*** Opening of Data records ***

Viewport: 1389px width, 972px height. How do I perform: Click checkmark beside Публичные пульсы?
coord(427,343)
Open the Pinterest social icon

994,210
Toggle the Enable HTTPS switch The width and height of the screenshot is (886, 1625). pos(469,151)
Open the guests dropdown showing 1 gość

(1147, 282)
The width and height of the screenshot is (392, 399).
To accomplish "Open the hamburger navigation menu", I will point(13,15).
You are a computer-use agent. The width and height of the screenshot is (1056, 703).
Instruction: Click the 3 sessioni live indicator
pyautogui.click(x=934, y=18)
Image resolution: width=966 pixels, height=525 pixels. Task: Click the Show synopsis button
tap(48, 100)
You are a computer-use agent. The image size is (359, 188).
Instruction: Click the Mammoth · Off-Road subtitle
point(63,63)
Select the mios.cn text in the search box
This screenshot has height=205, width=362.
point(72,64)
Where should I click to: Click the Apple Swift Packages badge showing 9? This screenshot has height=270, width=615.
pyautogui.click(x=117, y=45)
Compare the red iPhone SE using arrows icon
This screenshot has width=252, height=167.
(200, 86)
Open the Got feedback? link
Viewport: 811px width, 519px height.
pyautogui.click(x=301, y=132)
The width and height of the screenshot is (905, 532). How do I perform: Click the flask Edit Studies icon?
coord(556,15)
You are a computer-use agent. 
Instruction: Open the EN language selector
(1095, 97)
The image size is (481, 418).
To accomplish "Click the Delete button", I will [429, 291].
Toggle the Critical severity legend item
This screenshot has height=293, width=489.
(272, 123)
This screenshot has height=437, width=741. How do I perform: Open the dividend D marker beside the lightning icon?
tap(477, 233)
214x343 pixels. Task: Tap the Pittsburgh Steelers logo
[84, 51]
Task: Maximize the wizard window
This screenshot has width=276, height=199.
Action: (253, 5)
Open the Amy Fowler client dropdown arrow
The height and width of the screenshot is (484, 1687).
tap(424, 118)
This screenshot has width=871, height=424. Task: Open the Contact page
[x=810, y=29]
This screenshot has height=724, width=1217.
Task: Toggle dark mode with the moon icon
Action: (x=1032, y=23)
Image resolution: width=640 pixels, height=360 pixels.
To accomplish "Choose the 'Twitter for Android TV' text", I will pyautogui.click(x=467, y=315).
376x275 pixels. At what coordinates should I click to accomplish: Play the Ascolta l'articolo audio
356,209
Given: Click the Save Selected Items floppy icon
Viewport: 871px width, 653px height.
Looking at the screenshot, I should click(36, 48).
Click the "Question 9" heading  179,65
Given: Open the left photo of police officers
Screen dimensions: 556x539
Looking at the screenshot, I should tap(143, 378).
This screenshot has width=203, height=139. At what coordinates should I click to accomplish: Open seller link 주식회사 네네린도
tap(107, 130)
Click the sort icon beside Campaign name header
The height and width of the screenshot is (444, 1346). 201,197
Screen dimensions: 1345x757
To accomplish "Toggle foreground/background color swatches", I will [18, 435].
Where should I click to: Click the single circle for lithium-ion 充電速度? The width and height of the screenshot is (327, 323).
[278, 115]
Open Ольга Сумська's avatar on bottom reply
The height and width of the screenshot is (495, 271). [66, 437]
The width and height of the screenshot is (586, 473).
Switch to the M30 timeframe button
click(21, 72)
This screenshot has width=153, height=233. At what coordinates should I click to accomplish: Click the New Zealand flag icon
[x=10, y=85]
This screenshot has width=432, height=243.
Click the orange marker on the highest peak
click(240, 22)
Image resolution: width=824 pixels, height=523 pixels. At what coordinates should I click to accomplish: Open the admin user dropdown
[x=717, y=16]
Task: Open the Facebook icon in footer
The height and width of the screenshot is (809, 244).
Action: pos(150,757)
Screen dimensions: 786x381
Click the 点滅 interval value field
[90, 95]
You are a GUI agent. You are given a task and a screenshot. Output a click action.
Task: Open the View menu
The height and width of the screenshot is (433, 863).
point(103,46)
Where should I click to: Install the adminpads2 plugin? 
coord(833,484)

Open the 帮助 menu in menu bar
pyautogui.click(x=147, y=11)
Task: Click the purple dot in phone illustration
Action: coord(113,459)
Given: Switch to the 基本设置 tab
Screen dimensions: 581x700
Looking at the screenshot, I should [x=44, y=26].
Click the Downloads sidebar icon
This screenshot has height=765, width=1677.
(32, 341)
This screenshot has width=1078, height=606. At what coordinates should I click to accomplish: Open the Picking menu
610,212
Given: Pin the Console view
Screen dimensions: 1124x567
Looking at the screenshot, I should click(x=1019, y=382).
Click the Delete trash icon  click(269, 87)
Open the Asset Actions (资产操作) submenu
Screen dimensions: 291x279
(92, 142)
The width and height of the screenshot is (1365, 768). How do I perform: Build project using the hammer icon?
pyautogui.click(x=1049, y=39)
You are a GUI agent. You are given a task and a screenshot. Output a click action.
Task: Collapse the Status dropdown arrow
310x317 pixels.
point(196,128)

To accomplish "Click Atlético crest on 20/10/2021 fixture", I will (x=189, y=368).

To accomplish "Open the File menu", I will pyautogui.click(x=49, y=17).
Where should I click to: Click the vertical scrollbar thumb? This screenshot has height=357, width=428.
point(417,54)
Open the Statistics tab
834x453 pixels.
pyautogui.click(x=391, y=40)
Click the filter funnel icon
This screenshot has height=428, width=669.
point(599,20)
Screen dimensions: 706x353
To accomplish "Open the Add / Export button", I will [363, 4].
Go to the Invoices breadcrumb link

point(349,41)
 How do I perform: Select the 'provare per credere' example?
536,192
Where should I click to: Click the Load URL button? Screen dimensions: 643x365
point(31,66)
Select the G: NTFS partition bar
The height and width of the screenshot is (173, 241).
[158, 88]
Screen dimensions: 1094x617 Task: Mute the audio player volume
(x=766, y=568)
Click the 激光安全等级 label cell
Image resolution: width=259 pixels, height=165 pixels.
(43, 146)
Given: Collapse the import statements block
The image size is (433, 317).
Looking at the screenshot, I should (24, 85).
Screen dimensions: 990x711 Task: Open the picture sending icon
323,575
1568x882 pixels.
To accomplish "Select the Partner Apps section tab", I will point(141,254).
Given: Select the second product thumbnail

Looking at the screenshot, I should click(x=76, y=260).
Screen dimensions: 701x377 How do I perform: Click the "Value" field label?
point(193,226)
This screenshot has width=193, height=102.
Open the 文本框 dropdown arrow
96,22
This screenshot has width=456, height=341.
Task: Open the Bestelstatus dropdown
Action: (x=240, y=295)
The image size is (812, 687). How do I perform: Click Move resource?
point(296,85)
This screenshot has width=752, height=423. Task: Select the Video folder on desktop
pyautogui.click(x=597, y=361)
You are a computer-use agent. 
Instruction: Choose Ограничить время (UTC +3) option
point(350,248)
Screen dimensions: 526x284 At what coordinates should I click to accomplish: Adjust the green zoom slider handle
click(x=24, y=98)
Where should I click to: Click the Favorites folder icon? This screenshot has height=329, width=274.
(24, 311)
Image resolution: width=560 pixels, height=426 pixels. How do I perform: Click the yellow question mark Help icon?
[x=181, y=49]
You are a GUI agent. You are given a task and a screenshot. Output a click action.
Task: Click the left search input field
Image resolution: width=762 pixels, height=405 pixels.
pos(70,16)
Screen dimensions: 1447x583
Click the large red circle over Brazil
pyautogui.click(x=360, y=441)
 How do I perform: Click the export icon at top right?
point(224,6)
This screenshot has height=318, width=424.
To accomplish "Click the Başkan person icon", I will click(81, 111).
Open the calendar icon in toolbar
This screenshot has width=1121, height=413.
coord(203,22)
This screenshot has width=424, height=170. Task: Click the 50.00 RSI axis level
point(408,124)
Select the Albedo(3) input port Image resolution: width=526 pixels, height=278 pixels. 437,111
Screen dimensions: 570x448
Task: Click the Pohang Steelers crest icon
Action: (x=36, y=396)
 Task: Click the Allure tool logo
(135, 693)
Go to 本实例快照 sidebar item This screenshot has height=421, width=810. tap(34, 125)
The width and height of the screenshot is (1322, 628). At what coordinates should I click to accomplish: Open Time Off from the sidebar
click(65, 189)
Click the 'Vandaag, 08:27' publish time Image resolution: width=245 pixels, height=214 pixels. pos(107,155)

*** Close of Data records ***

--- Aim of the task ---
For the word "computer", state how many lines of the entries contain it, with nothing else.

--- Answer to this problem ---
4